* Problem description
Reproduce the data from its start through the line containing "will [x=434, y=550].", swapping "sidebar" for "side panel" and leaving everything else unchanged.

* Data excerpted from a collection
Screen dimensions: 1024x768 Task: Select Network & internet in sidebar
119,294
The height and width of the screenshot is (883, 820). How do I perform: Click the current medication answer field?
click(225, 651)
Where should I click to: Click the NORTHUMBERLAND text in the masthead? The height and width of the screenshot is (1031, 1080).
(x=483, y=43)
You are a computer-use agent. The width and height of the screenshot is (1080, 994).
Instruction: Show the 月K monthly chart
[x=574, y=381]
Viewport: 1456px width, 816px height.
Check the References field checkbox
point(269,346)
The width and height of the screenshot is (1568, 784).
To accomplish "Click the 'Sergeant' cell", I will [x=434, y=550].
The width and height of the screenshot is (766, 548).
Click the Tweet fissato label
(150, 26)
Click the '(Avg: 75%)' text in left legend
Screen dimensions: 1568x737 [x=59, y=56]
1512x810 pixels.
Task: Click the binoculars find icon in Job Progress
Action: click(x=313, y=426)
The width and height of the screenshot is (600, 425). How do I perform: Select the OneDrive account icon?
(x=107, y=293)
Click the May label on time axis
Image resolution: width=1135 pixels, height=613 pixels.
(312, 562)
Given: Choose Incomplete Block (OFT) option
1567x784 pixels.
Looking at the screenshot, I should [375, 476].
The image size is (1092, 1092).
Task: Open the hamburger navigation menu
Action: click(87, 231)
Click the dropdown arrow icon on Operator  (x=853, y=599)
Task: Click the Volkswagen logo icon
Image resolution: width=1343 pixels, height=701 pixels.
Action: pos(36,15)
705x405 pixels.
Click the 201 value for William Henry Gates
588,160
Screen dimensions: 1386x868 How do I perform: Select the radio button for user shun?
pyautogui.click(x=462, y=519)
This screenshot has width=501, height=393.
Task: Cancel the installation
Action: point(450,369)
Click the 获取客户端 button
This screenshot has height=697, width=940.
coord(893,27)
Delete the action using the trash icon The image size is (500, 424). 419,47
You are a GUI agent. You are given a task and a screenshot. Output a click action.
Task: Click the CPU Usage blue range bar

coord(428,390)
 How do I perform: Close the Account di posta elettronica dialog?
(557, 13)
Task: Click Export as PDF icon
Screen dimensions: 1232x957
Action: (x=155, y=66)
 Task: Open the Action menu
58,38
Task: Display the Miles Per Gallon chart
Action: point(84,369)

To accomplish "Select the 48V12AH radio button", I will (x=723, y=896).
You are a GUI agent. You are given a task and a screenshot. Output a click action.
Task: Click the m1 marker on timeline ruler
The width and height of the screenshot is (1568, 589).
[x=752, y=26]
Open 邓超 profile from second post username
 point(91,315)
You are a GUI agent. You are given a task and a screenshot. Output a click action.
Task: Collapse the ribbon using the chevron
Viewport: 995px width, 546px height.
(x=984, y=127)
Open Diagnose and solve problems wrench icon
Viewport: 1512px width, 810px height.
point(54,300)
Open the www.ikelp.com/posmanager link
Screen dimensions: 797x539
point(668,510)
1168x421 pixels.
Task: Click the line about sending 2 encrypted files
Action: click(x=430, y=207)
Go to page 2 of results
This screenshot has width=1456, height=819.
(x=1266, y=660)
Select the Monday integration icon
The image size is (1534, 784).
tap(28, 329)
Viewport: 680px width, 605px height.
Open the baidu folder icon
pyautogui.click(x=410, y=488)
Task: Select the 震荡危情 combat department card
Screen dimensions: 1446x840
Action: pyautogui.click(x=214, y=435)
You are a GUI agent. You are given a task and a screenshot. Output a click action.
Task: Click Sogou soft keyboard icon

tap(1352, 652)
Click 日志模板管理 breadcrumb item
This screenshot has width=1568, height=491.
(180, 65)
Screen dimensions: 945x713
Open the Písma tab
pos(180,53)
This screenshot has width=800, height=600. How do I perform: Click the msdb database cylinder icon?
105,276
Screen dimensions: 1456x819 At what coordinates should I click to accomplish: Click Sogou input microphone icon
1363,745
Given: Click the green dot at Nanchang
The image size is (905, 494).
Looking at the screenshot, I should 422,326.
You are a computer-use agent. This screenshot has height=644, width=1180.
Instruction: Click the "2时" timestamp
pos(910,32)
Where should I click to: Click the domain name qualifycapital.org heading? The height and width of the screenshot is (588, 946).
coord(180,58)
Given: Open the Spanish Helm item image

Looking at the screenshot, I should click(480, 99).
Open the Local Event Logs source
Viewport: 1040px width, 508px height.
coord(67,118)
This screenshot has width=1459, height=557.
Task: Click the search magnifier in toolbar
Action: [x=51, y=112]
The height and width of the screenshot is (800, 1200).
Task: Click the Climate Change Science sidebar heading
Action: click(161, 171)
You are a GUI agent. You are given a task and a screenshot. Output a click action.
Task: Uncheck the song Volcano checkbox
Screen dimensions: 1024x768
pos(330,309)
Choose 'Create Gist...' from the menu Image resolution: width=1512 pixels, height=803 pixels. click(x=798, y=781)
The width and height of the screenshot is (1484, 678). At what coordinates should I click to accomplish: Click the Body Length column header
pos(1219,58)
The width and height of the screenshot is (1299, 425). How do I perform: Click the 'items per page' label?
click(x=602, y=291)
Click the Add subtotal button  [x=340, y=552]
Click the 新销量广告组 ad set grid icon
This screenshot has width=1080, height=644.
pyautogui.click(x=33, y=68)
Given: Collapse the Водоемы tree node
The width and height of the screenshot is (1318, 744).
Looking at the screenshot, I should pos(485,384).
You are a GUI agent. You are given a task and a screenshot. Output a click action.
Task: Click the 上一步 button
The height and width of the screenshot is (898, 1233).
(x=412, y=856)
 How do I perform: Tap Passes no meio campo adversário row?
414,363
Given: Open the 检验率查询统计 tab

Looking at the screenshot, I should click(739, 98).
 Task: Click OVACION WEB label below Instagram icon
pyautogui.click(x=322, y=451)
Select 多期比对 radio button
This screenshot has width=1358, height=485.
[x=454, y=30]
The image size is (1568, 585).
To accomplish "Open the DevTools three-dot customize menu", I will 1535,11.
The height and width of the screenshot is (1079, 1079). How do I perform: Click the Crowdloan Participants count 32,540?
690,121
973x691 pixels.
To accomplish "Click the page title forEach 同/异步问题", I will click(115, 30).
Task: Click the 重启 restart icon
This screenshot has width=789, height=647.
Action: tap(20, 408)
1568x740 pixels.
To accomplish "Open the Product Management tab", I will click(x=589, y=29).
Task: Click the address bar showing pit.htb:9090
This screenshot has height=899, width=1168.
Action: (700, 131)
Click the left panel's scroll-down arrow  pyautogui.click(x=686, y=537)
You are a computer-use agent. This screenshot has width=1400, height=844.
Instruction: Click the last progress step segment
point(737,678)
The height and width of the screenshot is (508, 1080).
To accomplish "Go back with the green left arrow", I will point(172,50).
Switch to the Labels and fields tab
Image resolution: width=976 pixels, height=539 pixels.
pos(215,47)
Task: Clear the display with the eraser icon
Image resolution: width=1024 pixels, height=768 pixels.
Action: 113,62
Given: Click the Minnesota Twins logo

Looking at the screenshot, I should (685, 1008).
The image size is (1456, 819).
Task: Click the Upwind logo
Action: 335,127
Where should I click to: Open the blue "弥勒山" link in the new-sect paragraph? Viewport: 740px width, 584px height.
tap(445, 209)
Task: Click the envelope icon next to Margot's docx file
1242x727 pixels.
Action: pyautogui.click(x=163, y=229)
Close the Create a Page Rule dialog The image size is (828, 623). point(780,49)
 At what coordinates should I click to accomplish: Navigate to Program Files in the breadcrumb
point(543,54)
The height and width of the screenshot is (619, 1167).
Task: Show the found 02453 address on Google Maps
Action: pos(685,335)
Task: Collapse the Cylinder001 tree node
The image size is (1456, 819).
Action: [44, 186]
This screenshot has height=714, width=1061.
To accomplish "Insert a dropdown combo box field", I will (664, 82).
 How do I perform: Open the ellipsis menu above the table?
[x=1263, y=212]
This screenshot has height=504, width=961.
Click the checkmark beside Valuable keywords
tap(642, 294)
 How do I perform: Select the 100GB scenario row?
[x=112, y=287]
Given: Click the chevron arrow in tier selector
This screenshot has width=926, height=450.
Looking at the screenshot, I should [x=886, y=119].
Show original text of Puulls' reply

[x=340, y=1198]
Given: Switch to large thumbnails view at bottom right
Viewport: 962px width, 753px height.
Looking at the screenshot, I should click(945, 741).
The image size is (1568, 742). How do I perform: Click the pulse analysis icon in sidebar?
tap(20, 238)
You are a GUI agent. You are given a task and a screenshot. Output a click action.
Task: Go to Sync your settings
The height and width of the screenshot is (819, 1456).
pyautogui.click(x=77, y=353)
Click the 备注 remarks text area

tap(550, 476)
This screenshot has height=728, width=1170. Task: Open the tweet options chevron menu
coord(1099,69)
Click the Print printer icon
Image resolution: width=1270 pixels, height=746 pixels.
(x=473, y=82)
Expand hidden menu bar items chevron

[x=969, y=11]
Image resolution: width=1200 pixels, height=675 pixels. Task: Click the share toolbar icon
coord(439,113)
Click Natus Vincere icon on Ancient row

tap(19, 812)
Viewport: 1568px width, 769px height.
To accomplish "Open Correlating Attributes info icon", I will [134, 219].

* Solution to the problem
Screen dimensions: 1024x768 Task: Select Network & internet in side panel
119,294
The height and width of the screenshot is (883, 820). How do I perform: Click the current medication answer field?
click(225, 651)
Where should I click to: Click the NORTHUMBERLAND text in the masthead? The height and width of the screenshot is (1031, 1080).
(x=483, y=43)
You are a computer-use agent. The width and height of the screenshot is (1080, 994).
Instruction: Show the 月K monthly chart
[x=574, y=381]
Viewport: 1456px width, 816px height.
Check the References field checkbox
point(269,346)
The width and height of the screenshot is (1568, 784).
To accomplish "Click the 'Sergeant' cell", I will [x=434, y=550].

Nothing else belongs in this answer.